The Complainant herein has referred a dispute that she says she has in relation to her entitlements under the Maternity Protection Acts 1994 -2004. This referral has been made within six months of the initial circumstances of the relevant dispute.
In addition to the foregoing and in accordance with Section 79 of the Employment Equality Acts, 1998 (as amended) a complaint has been referred to the Director General of the Workplace Relations Commission who has in turn deemed it appropriate that the Complaint be investigated with any appropriate and/or interested persons to be provided with an opportunity of being heard.
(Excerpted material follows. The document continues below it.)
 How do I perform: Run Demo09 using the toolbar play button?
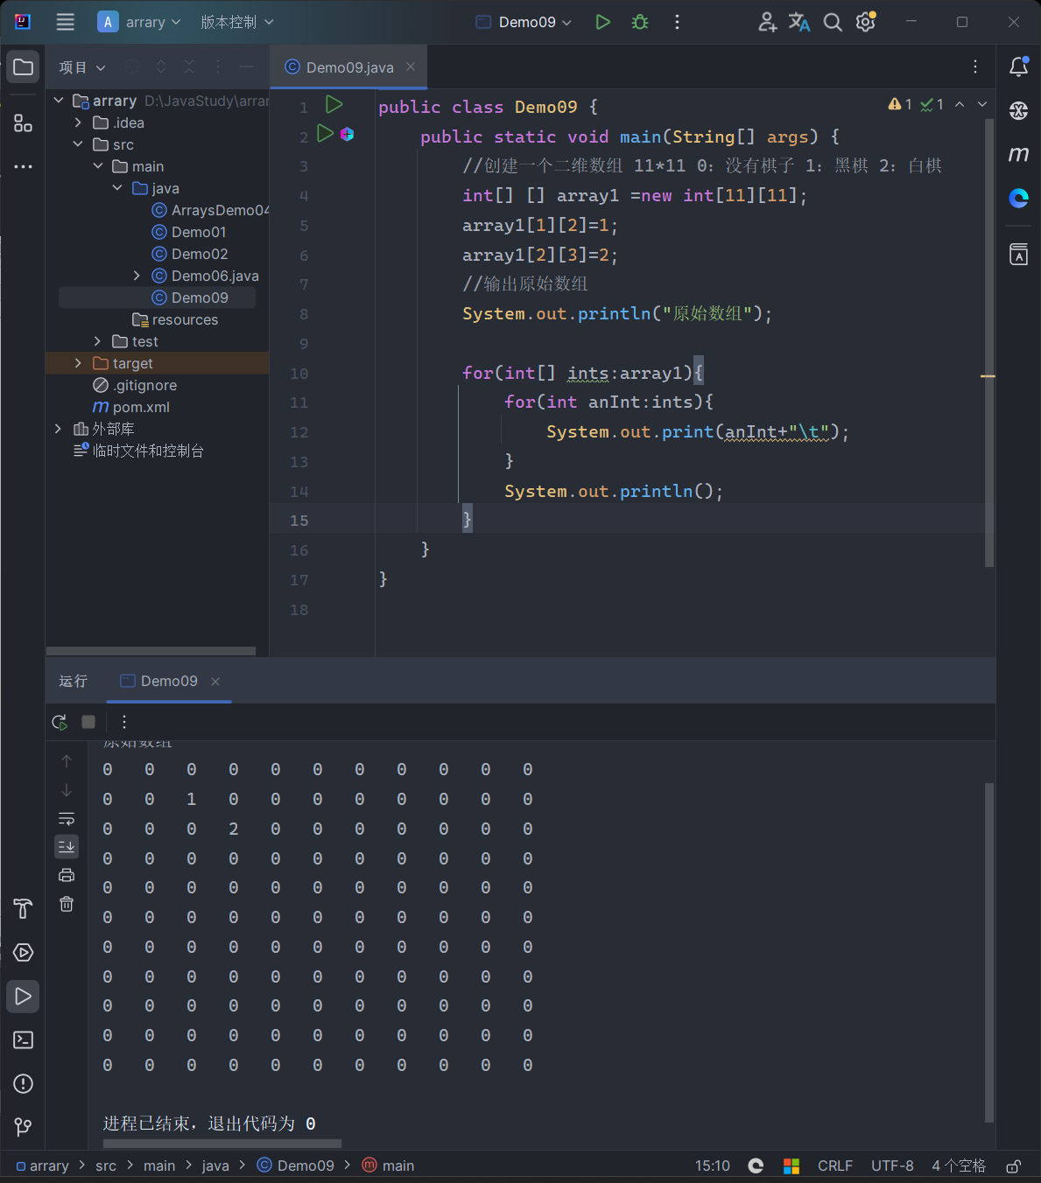pos(602,22)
In these circumstances, and following a referral by the said Director General of this matter to the Adjudication services, I can confirm that I am an Adjudicator appointed for this purpose (and/or an Equality Officer so appointed), and I have fulfilled my obligation to make all relevant inquiries into the complaint. I have additionally and where appropriate heard the oral evidence of the parties and their witnesses and have taken account of the evidence tendered in the course of the hearing as well as any written submissions disclosed in advance of the hearing (and opened up in the course of the hearing).
The Complainant herein has referred a matter for adjudication as provided for under Section 77 of the 1998 Act (as amended). In particular the Complainant (as set out in her Workplace Relations Complaint Form dated 1st of June 2018) seeks redress from the Respondent in circumstances where she claims her Employer behaved unlawfully and discriminated against her in the manner of her return to the workplace after a period of protected leave in consequence of which she claims that she was treated less favourably than another person has or would have been treated in a comparable situation on the grounds of her Gender (as detailed in Section 6 of the 1998 Act (as amended)).
The Complaint has been brought within the six months from the date of the occurrence.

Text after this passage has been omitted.